In the coming years Boston’s forced busing would be a prototype for more government interventions across the land. There is little recognition among much of the political elite of the havoc that has been inflicted in the name of equality in many areas of modern life. Obama’s inaugural theme, for instance, spurred jubilation among liberals. The Washington Post headlined its report on Obama’s speech, “Obama Calls for Greater Equality for All.”
Unlike Obama, the Founding Fathers would never have placed equality at the pinnacle of rights — especially since they recognized how its pursuit could unleash rulers. This was a common saying in 18th-century America: “The restraint of government is the true liberty and freedom of the people.” But in Obama’s vision, freedom arises after government extends its domain deeper into people’s lives. He declared, “We do not believe that in this country, freedom is reserved for the lucky, or happiness for the few…. The commitments we make to each other — through Medicare, and Medicaid, and Social Security — these things do not sap our initiative; they strengthen us.” Obama’s rhetoric rings hollow to anyone who has ever filled out federal income-tax forms or been forced to pay a 15 percent “self-employment tax” for Social Security. Social Security and Medicare have vastly increased citizens’ dependency on their rulers and on arbitrary decrees by Congress and federal
administrators.
Social Security was supposedly launched to ensure that old folks had a basic minimum. As time went on, politicians and bureaucrats found one pretext after another to extend their control to more of people’s lives. But paternalism is the antithesis of equality, as it assumes that some are so capable and others are so incompetent that the former must commandeer the latter.

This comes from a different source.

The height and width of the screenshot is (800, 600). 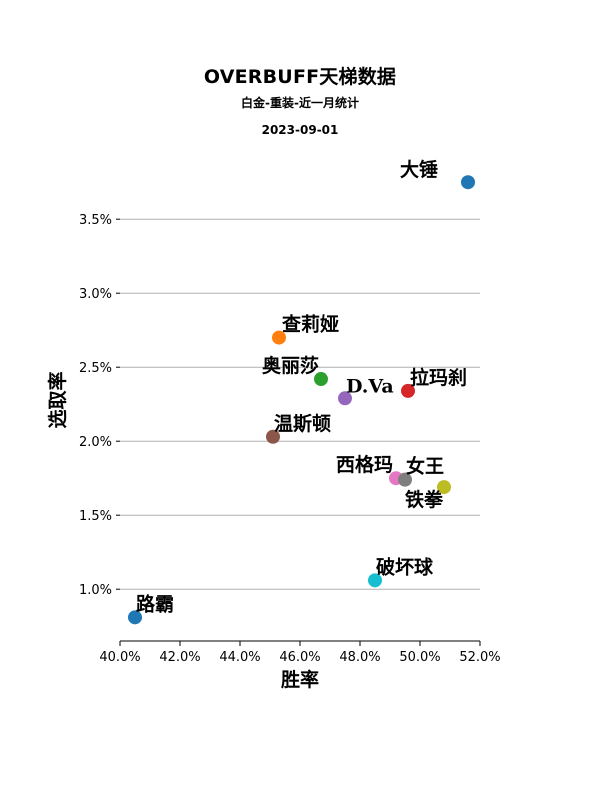 What do you see at coordinates (100, 406) in the screenshot?
I see `y-axis-ticks: 1.0% 1.5% 2.0% 2.5% 3.0% 3.5%` at bounding box center [100, 406]. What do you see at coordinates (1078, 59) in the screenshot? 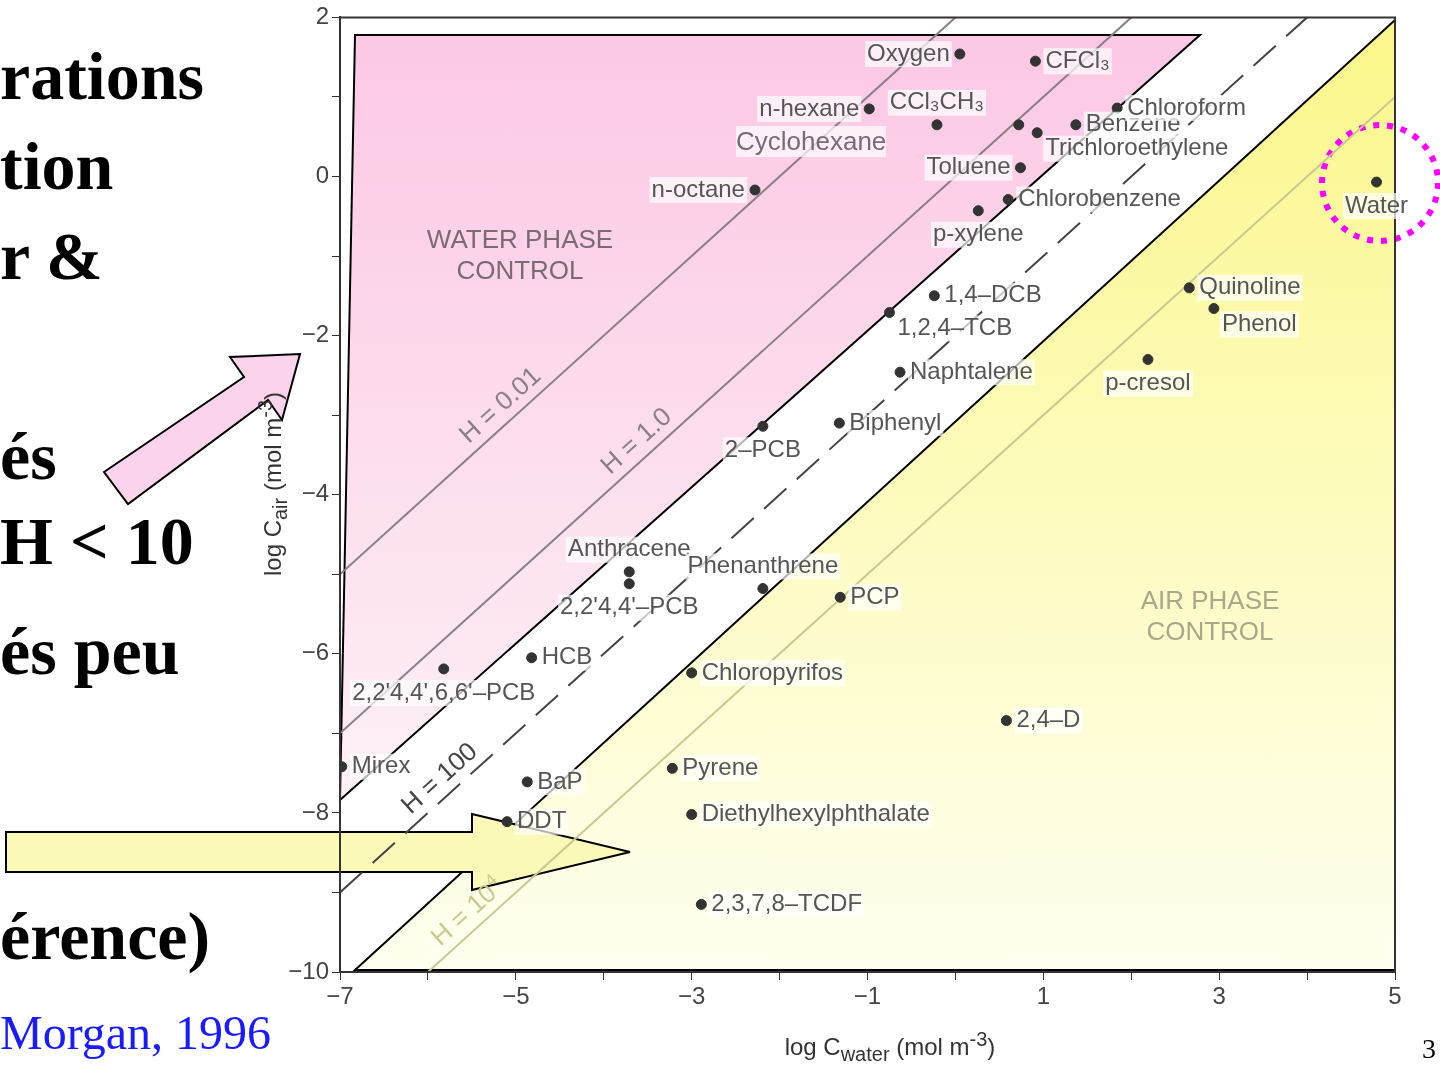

Obama believes that equality provides him the ultimate political trump card. But differences among people’s circumstances do not entitle politicians to take over their lives. Coercing people to make them unequal would be as much a violation of their liberty as coercing them to make them equal. If people are to be free, they must be free to be unequal. To insist that all use their freedom in an equal manner inevitably destroys that freedom.
Equality is the great red herring of our time. Few people actually desire equality, yet it is the standard for measuring almost every moral, political, and economic proposal. In almost all cases, the goal is not equality, but a different arrangement of inequalities. As long as society is divided into the equalizers and the equalized, there will be no equality.